Qatar’s RasGas prefers short-term LNG contracts in India
06 Dec 2016
Qatar's RasGas now prefers short-term LNG contracts from customers in India after its earlier long-term contract with India's Petronet LNG flopped and the contract had to be reworked.
India, the world's fourth-largest buyer of LNG, needs more LNG terminals to unlock demand, its chief executive Hamad Mubarak Al Muhannadi said on Tuesday at the Petrotech energy conference in New Delhi.
Muhannadi also said that India, Asia's third-largest economy, will also become the world's second-largest spot and long-term LNG buyer this year.
India, meanwhile said it wants liquefied natural gas importers like Japan and Korea to join hands to bring more "equitable" trade deals.
India and Japan, in September 2013, had set up a multilateral group of buyers for LNG to push for lower prices for the fuel and New Delhi is now seeking other importers to join them.
"A number of large Asian LNG buyers, including India, could benefit by joining hands and thereby bringing in more equitable trade deals," petroleum minister Dharmendra Pradhan said at 5th IEF-IGU Ministerial Forum held on sidelines of the Petrotech conference in New Delhi.

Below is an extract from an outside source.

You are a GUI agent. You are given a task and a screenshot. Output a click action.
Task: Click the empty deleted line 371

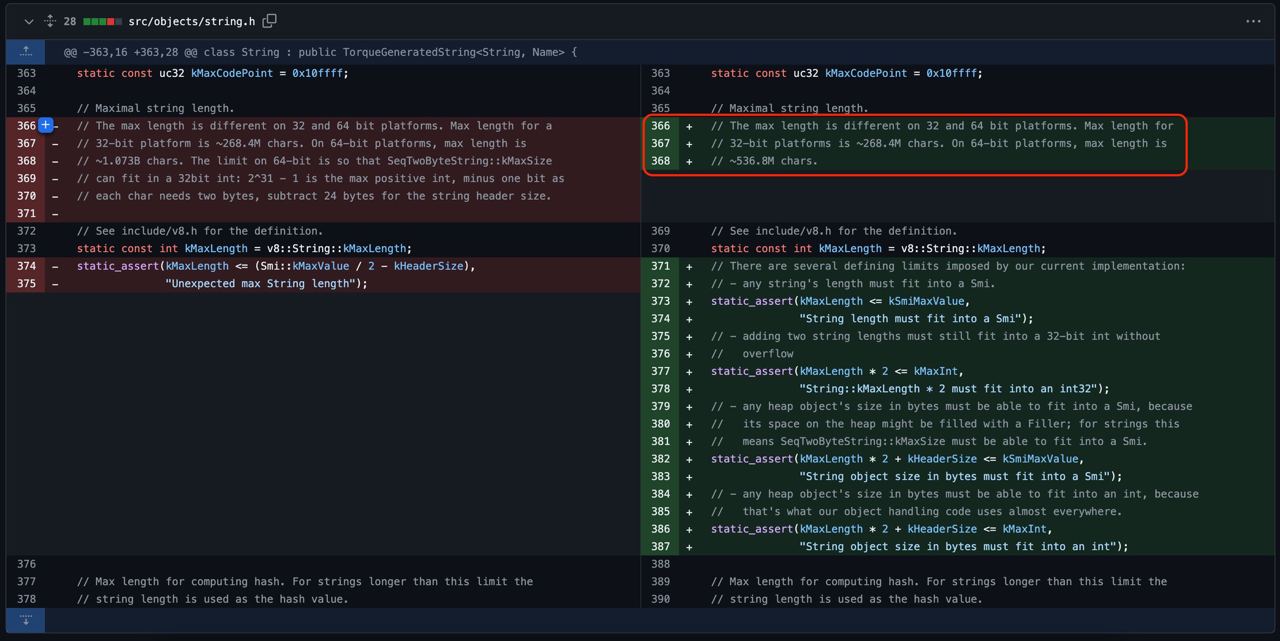coord(300,213)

While the global gas prices have cooled in line with oil rates in last two years, Asian countries - the biggest buyers of seaborne LNG - sometimes paid five or six times more for the deep-chilled gas than piped gas consumed in North America, where prices have plunged because of growing availability amid a boom in production from shale deposits.
Also, weakening currencies have inflated import bills. After joining ranks with Japan, India is keen to rope in South Korea and possibly also China in the buyers club. Pradhan said LNG prices have been soft over the past 18-24 months much in tandem with crude prices and emerging LNG demand-supply interplay.
"We have also seen that LNG contracting mechanism is changing with short term contracts growing and replacing long term contracts," he said adding analysts believe it will be a buyer's market for a while.
India wants to turn an oversupply of LNG to its favour as it seeks to increase use of natural gas in its energy mix to 15 per cent from current 6 per cent now in an attempt to reduce the dependence on crude oil imports.